UPDATE: The listing has now been removed. Obviously there’s a lesson here: eBay will simply not allow you to sell something with free shipping. Or maybe this guy was just full of crap. Or maybe he had the truth, but Banksy quickly paid him off to shut his mouth.

As spotted by Boing Boing, someone has put up an auction on eBay entitled: “The Identity of ‘Banksy.'” Banksy, of course, is the anonymous street artist prankster-genius who also directed last year’s fantastic graffiti documentary “Exit Through the Gift Shop.” Thus far, no one has learned his true name (in the film, Banksy appears in shadows with his voice electronically scrambled). But this eBay item claims:

“If you win this auction I will reveal to you the true identity of ‘Banksy.’

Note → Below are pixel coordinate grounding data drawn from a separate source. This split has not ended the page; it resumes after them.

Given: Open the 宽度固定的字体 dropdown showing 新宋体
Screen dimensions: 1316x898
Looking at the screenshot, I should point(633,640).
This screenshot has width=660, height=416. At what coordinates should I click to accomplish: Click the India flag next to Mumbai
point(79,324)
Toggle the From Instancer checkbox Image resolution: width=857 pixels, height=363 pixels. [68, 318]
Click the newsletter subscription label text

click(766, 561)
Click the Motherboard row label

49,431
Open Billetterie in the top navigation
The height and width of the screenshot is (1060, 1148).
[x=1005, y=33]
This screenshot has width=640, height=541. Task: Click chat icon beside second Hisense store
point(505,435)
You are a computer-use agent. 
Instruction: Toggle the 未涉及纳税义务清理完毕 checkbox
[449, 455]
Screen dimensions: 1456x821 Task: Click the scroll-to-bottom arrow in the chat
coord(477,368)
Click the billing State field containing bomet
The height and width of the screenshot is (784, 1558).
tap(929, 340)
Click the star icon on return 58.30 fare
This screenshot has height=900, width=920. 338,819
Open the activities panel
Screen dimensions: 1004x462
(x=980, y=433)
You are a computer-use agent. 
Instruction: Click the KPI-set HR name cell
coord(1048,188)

I have uncovered his identity by matching up the prices of his sold pieces to corresponding tax records. I will reveal no more details.

The winner of this auction is the only person that I will ever share this information with. I will simply tell you his name. I cannot offer anything more.

I give you 100% assurance that it is most certainly the full name of the street artist known as ‘Banksy’.

I’m not tax record expert, but how do we know the guy depositing these checks is, in fact, Banksy? Seems like the guy’s gone to this much trouble to protect his identity for so long, he probably would have thought of something like this. Then again maybe not.

The starting bit is $3,000 — no bids so far as of my writing this at 6:30 pm on Tuesday — but if you’ve got the scratch you can “Buy it Now” for $25,000. Best of all, free shipping! What a deal. Tonight the streets could be yours.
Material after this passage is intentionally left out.